The Fragility Within

The Fragility Within

 

I remember falling into profound awe many times, staring at the peaceful faces of Buddhist statues in various places in China. It is this appeasement that I have wanted to study in a physical and spiritual sense. My interest in old statues can be explained by the quest for a magical smile, closed eyelids, and faces frozen in a timeless pose. It is seeing and observing in a mystical impulse to represent a divine face bearing anthropomorphic symbols, giving an image to the ultimate wisdom, and creating a head of Maitreya by tearing the void. But with what attributes?
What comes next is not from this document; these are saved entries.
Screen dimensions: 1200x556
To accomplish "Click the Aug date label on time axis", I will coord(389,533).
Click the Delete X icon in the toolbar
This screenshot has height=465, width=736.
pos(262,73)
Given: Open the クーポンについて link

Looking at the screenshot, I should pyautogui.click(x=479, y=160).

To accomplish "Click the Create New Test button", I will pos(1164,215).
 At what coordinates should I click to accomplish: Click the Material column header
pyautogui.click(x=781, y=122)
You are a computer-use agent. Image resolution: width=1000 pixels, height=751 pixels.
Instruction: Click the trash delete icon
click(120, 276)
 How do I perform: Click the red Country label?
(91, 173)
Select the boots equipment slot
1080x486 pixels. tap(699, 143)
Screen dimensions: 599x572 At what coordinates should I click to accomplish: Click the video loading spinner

Kneaded in the clay of time and space, I move forward with the feeling that a thick curtain falls on the imprint of my footsteps. From linguistic to mythical metaphor, thinking goes beyond language. Thought cannot escape a fundamental contradiction. If the word is illusory, the train of thought persists in wanting to understand and create an image of the unexpressed, the unsaid. As I engage in a dialogue between my soul and the Universe, I continue my research: an iconographic study focusing on immaterial aspects, may they be the Four Selves. One day, Maitreya, whom I pursue, will have a gaping head, without a forehead or closed oval, because its celestial sapience falls like rain and nourishes it, inhabits it. But only the neck, not the body, will be visible because it is immaterial. It is the prince and princess of the future, the heroes of future times, facing the beyond and equipped with ears to perceive magical sounds and hear the voices of living beings, a sign of compassion.

Meditation

 

Look Up and Listen to the Stars

These are the signs of Maitreya. Suppose one objective must be achieved in the carving of a Buddhist-inspired figure. In that case, it is the one mentioned by John H. Dryfhout in The Work of Augustus Saint-Gaudens regarding the Adams Memorial: an expression mimicking a profound psychological content and mysterious aura and a suggestive abstraction and haunting grandeur. Buddhist sculptures aim to provoke awakening by meeting the needs of the soul. Compared to this utilitarian goal, aesthetic rules come second.

If the image bears a name, the name does not replace the signified. Much of what we know is inferred by deduction, induction, and abduction. Through a process of abstraction and addition of lines, contours, and missing links, the brain deduces what sight omits. From the perceptible to the conceptual, it is hampered in its perception and processing of sensations derived from the spatiotemporal environment it temporarily occupies. There are three symbolic forms by which we understand the Universe: language, mythical thought, and (scientific) knowledge. The ideographic medium of thought functions as a two-way passage from ideas to images, from visual representations to articulated concepts. The word is a practical tool to learn and retain the lessons learned, a vehicle in which the soul travels. There remains knowledge to be discovered that the mind and our natural propensity to speak encourage us to explain, define, analyze, and demonstrate. But we must recognize the power of the unspeakable. The artist-researcher, more than any other, is a mediumistic being who only knows how to communicate with the Universe tacitly.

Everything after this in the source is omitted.